> [Task goal]
Can you render the lines from the very first one up to and including the line with "will (1140, 203)." as a numbered list, omitting any blank lines?
>> Begin Materials provided
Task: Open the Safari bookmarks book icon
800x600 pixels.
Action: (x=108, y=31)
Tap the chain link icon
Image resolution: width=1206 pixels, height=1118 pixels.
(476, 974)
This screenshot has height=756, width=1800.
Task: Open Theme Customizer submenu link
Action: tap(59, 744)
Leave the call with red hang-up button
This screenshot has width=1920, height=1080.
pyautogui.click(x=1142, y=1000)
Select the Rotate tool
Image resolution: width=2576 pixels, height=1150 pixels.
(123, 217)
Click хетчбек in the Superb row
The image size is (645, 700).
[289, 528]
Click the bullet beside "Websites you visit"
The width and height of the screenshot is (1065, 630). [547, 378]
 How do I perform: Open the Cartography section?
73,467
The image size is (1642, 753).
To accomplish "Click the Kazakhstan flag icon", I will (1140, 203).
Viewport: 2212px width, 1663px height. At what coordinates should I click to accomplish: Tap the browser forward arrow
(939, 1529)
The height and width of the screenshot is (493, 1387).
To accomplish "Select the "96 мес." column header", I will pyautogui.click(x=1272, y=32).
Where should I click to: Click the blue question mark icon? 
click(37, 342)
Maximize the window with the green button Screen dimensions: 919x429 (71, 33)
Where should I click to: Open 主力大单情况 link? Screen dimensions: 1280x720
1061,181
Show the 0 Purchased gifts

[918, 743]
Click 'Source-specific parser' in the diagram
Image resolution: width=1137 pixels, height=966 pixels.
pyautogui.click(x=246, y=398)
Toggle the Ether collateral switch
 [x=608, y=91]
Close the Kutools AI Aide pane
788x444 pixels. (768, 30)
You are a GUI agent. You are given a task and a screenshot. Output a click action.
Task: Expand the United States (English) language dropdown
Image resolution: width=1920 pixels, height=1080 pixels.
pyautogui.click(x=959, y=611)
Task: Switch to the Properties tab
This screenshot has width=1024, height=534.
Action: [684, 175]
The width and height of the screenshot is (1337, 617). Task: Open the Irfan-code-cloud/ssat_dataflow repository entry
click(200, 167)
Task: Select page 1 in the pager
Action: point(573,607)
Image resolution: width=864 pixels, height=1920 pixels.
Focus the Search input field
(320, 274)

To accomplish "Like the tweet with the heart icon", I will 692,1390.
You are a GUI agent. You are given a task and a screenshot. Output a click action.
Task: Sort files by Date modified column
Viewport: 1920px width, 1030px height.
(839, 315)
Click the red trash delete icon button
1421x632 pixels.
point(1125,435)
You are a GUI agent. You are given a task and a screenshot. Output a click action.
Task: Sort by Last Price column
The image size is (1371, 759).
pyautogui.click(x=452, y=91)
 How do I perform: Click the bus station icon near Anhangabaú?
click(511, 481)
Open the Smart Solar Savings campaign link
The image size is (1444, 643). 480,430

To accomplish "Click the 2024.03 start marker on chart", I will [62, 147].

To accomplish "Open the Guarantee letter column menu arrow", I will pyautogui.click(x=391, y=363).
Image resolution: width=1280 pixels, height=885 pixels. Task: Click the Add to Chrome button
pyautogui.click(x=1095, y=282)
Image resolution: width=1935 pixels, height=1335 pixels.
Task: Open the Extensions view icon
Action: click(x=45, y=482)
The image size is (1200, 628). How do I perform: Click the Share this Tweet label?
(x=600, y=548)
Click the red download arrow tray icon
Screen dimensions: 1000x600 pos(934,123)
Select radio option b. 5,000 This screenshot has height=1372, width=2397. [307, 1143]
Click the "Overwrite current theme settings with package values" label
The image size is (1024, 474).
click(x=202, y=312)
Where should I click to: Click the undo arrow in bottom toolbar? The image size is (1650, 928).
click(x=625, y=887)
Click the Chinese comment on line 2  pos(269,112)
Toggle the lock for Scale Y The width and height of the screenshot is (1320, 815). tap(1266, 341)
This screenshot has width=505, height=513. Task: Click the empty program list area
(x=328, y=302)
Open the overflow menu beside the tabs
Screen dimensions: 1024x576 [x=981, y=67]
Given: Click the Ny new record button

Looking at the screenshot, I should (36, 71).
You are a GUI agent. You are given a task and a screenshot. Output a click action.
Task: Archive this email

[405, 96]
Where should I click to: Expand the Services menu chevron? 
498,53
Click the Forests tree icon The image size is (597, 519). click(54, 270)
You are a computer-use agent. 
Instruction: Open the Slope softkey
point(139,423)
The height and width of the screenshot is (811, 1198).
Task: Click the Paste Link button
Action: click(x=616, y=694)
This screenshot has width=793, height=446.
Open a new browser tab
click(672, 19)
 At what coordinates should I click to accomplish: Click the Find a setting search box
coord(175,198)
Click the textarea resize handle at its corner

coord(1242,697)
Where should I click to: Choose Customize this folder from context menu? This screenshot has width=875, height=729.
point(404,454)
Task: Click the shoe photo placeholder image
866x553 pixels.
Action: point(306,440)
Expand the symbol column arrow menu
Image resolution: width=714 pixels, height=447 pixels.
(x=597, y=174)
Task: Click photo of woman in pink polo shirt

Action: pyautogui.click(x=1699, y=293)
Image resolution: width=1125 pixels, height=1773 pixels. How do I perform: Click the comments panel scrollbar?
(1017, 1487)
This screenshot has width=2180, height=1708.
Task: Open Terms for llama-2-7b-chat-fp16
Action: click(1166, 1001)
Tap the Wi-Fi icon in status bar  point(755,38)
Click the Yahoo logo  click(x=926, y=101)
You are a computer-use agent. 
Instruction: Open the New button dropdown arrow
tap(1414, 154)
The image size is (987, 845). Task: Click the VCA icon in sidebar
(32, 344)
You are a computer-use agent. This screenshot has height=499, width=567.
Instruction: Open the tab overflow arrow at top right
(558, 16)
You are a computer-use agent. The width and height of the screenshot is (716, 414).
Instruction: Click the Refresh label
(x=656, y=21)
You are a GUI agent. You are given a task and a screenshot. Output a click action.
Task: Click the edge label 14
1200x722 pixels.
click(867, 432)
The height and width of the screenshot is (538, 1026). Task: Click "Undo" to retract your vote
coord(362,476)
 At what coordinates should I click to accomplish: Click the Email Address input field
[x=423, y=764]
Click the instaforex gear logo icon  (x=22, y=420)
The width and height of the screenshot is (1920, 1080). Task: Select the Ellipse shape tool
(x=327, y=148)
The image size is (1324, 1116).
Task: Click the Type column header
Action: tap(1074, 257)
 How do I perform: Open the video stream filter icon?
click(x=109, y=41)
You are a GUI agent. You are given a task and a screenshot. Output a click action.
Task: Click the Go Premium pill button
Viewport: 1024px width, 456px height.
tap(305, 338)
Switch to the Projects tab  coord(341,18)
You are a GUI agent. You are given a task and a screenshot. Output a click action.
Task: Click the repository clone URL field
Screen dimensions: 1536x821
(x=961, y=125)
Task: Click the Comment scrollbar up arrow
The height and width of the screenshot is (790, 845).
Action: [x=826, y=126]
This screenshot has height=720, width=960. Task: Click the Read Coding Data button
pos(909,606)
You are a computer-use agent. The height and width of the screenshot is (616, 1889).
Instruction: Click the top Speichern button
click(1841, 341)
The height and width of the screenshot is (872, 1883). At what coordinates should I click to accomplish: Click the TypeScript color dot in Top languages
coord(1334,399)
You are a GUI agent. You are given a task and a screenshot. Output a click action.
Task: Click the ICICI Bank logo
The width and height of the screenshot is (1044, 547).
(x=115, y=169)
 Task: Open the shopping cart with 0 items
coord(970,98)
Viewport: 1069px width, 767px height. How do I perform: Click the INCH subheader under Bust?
>> End Materials provided
> [In response]
1. Task: Open the Safari bookmarks book icon
2. 800x600 pixels.
3. Action: (x=108, y=31)
4. Tap the chain link icon
5. Image resolution: width=1206 pixels, height=1118 pixels.
6. (476, 974)
7. This screenshot has height=756, width=1800.
8. Task: Open Theme Customizer submenu link
9. Action: tap(59, 744)
10. Leave the call with red hang-up button
11. This screenshot has width=1920, height=1080.
12. pyautogui.click(x=1142, y=1000)
13. Select the Rotate tool
14. Image resolution: width=2576 pixels, height=1150 pixels.
15. (123, 217)
16. Click хетчбек in the Superb row
17. The image size is (645, 700).
18. [289, 528]
19. Click the bullet beside "Websites you visit"
20. The width and height of the screenshot is (1065, 630). [547, 378]
21.  How do I perform: Open the Cartography section?
22. 73,467
23. The image size is (1642, 753).
24. To accomplish "Click the Kazakhstan flag icon", I will (1140, 203).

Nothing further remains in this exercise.